We zijn al vroeg uit de veren, en na een verkwikkende douche een heerlijk ontbijt rijden we richting de start in Barchon, aan het welbekende tankstation, langs de E40, Aire de Tignee. Het is er al gezellig druk, allemaal BMW motoren staan klaar om te vertrekken. Het is een blij weerzien, veel bekende gezichten, maar ook veel onbekende gezichten. Tijdens de Corona periode zijn er blijkbaar veel nieuwe leden bijgekomen. Na ons aangemeld te hebben bij den Bosse zijn we weg. Eerst is er nog een stukje autostrade, en zodra we de afrit in de omgeving van Recht nemen is het genieten, van de natuur, het zonnetje en natuurlijk de bochten. Af en toe zit er eens een groter dorp of kleine stad tussen, zoals St-Vith, maar zo druk als in Brussel is het er niet. Zodra we Duitsland binnenrijden, rijden we zo goed als alleen. Achterop amuseer ik me met foto’s nemen van de mooie vergezichten. Natuurlijk mag een vers potje koffie ook niet ontbreken. Na de koffiestop is het nog ongeveer 1u rijden tot de middagstop. Echter werd deze regio hard getroffen door de overstromingen verleden jaar, en de weg die we moesten nemen was gewoon weggespoeld. De omleiding die was voorzien hadden we niet gezien, zoals van gewoonte. Maar we waren niet alleen, en een behulpzame Duitser die ons zag sukkelen om de weg te vinden, reed voor en zette ons weer op het goede spoor.
We zijn een van de laatsten die toekomen aan de middagstop, in Insul, in Landhotel Ewerts. We smullen van een heerlijke schnitzel. We zien enkel blije gezichten. En plots krijg ik de slappe lach als ik naar links kijk, de Ronny King is hier ook. Het gespreksonderwerp van de rit van verleden zondag, de laars van Henegouwen, zit hier tocht wel niet zeker. Tegen we weer aanzetten is de temperatuur gestegen tot 26 graden, het is warm, maar wel genieten. Het rijden tussen de bomen biedt wat verkoeling. Op een terras ergens onderweg nuttigen we iets fris, samen met enkele andere clubleden. Van hier is het nog ongeveer 2u rijden. Onderweg rijden we nog eens verkeerd, maar het kan ons niet deren. We genieten van het mooie landschap met de kronkelende wegeltjes.

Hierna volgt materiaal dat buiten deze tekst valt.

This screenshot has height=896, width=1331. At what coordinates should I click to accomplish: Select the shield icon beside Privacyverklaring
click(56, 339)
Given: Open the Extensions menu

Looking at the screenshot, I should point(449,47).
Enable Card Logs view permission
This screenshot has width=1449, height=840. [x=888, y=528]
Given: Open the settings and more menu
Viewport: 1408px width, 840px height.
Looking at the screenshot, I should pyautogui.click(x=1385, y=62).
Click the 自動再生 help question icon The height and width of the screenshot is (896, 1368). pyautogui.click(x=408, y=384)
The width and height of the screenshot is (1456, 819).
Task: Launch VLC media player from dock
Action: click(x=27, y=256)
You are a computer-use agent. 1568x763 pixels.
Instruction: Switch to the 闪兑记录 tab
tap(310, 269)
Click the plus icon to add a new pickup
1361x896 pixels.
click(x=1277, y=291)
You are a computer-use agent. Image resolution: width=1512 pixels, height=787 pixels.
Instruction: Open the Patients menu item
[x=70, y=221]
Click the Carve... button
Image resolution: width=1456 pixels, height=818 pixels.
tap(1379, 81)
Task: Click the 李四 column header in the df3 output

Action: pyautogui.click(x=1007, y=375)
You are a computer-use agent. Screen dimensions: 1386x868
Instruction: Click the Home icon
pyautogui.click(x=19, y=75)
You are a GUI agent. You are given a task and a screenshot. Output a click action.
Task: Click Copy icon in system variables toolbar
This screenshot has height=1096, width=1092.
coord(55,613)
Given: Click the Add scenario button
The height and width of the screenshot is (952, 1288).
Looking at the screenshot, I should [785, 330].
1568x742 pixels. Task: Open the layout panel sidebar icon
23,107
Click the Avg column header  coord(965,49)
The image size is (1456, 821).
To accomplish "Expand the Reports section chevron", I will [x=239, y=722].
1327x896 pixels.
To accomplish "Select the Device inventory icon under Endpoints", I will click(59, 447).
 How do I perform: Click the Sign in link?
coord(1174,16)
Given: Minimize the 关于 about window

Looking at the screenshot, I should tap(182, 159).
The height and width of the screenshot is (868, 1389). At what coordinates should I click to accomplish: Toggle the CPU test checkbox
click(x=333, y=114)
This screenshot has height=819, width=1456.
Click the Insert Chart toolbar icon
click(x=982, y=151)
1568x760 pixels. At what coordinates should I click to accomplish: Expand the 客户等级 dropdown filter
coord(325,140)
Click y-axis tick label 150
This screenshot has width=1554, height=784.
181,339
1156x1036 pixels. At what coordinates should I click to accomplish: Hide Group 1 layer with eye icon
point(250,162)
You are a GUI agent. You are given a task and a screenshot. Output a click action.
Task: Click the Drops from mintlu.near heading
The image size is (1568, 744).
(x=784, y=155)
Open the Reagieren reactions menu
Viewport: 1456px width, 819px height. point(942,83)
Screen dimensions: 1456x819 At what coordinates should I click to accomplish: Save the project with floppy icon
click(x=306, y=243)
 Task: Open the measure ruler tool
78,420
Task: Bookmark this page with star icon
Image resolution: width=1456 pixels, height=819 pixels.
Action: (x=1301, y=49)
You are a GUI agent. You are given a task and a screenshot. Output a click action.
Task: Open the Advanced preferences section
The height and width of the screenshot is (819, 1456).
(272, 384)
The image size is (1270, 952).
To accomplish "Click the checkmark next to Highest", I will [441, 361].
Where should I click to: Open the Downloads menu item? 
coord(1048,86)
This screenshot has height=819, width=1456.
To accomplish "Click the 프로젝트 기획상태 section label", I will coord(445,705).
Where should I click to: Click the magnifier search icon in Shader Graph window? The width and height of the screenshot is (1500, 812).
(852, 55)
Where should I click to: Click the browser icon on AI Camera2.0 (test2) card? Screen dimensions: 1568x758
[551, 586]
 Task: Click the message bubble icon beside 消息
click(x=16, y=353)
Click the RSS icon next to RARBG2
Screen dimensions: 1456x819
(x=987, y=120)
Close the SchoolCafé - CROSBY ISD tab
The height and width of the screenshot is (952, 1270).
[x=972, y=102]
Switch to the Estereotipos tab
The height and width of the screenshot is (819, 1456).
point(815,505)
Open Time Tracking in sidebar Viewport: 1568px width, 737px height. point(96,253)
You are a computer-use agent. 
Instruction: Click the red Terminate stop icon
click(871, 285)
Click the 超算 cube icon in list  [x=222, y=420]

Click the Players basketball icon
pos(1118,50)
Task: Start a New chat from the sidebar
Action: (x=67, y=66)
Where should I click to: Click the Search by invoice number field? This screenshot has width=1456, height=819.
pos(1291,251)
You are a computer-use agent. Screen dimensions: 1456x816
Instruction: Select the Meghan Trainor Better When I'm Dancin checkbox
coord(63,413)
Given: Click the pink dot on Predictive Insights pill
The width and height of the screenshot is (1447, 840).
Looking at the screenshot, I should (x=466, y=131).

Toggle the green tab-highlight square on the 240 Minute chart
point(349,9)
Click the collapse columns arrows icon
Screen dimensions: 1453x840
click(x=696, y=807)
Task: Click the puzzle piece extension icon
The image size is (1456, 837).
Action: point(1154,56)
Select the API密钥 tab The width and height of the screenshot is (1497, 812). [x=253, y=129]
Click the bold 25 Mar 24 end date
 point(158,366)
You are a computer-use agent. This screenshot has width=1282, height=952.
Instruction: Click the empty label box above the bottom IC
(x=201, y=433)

Tegen de zessen komen we toe in hotel Schweinsberg, en het terras zit al goed vol. Eerst een douche en dan een frisse pint, of was het omgekeerd. Doet er niet toe, we praten bij met vrienden die we al lang niet meer hebben gezien. Het is tevens tijd om met zijn allen te toasten op het weekend en dan is het alweer tijd om de benen onder tafel te schuiven. We smullen van een heerlijk buffet, ja inderdaad, de buikjes van iedereen zullen wat dikker zijn na dit weekend. Napraten doen we in de bar, en er wordt tevens wat afgelachen. Tegen den elven is het tijd om naar boven te gaan, het is best wel een vermoeiende dag geweest, en lang duurt het niet vooraleer we in dromenland zijn.